Ich glaube, man wird auch deutlich sagen müssen damit komme ich zum Schluss -, dass es das berechtigte Interesse unserer Gesellschaft gibt, mehr über soziale und ökonomische Entwicklungen in unserer Region zu wissen. Dieser nachvollziehbare Wunsch beinhaltet auch, dass die ökonomisch prägende Privatwirtschaft im Land natürlich kein geschichts- und gesichtsloser Teil unserer Historie sein darf. In diesem Sinne wollen wir gern mit viel Realitätssinn, was die Realisierungschance angeht, im Ausschuss weiter beraten. Ich denke, wir sollten den Antrag nicht nur an den Bildungs-, sondern auch an den Wirtschaftsausschuss überweisen. Dort können wir die Dinge im Detail weiter vertiefen.

(Vereinzelter Beifall bei SPD, BÜNDNIS 90/DIE GRÜNEN und SSW - Anke Spoo- rendonk [SSW]: Das stimmt!)

Ich erteile Herrn Abgeordneten Eichelberg das Wort.

Frau Präsidentin! Meine sehr verehrten Damen und Herren! Um es gleich vorweg zu sagen: Die CDULandtagsfraktion wird der Prüfung des Vorhabens der Errichtung eines zentralen Wirtschaftsarchivs zustimmen. Ich glaube, das ist wichtig.

Herr Weber, Sie haben schon sehr ausführlich dargestellt, was man alles machen könnte. Aber erst einmal lasst uns prüfen, wie weit das überhaupt geht. Wir gestehen, wir fänden es ganz gut, so etwas zu haben „nice to have“, wie man neudeutsch so gern sagt -, aber die Folgen daraus, die wollen wir genau gewichtet sehen, bevor wir darüber entscheiden. Denn die Einrichtung verursacht naturgemäß enorme Belastungen, wenn so etwas nicht historisch gewachsen ist, wie man zum Beispiel in Nordrhein-Westfalen und BadenWürttemberg festgestellt hat.
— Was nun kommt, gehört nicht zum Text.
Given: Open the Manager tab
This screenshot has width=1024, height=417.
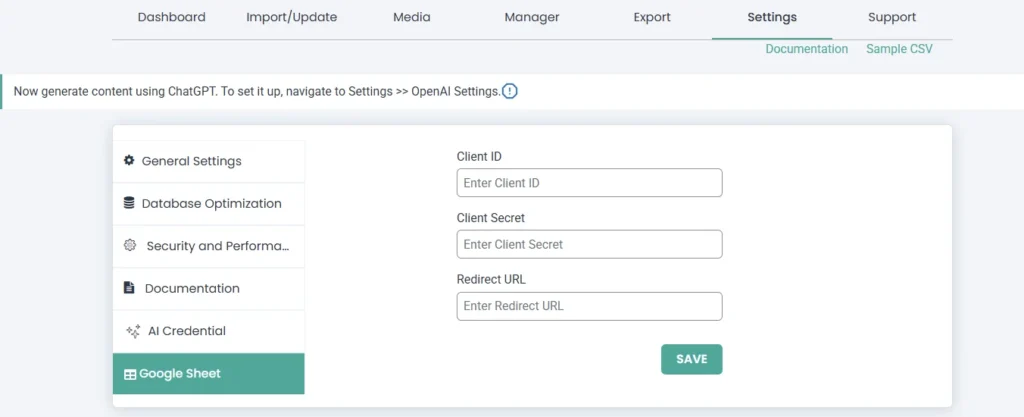Looking at the screenshot, I should click(532, 17).
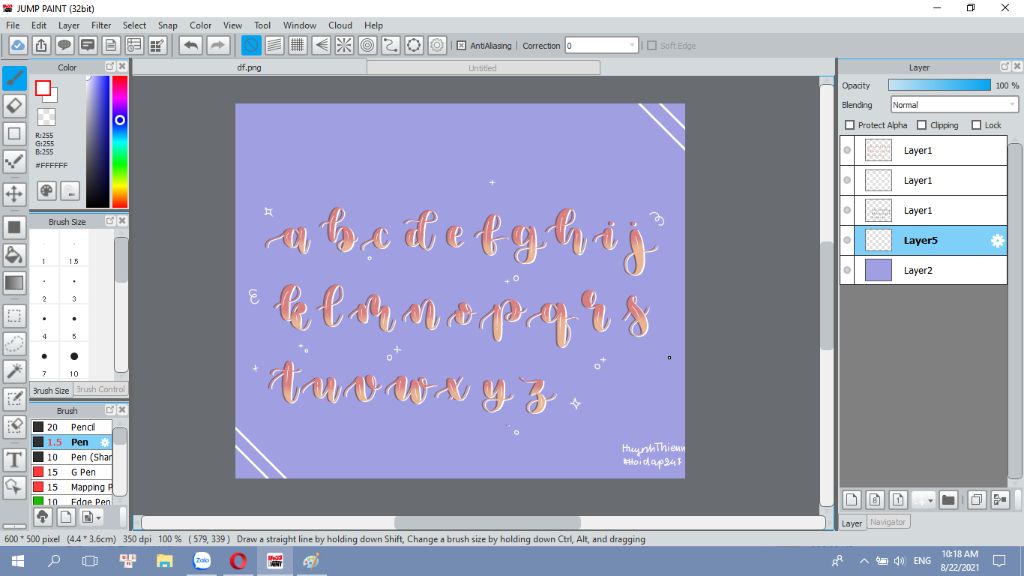This screenshot has width=1024, height=576.
Task: Pick the Bucket fill tool
Action: click(x=14, y=255)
Wir können uns das Vorhaben nur auf der Basis der Freiwilligkeit der Wirtschaft und der einzelnen Betriebe vorstellen. Ebenso muss das Selbstbestimmungsrecht der Wirtschaft beachtet werden und - was heutzutage ganz wichtig ist - es muss geklärt werden: Was kostet das und wie sind die datenschutzrechtlichen Fragen zu sehen? Das spielt eine ganz erhebliche Rolle, denn alle Unterlagen einer Firma beinhalten natürlich auch immer etwas Spezifisches, der Firma Eigenes, bis hin zu Firmengeheimnissen. Wenn man etwas detailliert haben will, muss man so etwas ausschöpfen können.

(Jürgen Weber [SPD]: Das gilt für staatliche Akten genauso!)

Liebe Frau Spoorendonk, wenn Sie das Ansinnen haben, dass man zum Beispiel später einmal nachprüfen kann, wie die Strukturen der Arbeitnehmer gewesen sind, dass man untersucht, wie viel Fremdarbeiter oder Ausländer angestellt waren und ähnliche Dinge, dann müssen derart umfangreiche Statistiken erfasst werden, dass ich große Zweifel habe, ob das kostengünstig überhaupt machbar ist und auf der Basis der Freiwilligkeit geht. Aber lassen Sie uns das prüfen, dann können wir nachher darüber diskutieren.

Ganz wichtig ist, dass das in das Landesarchiv eingebunden wird, damit man die entsprechende Infrastruktur hat. Das halten wir für richtig und so sollte es dann auch sein.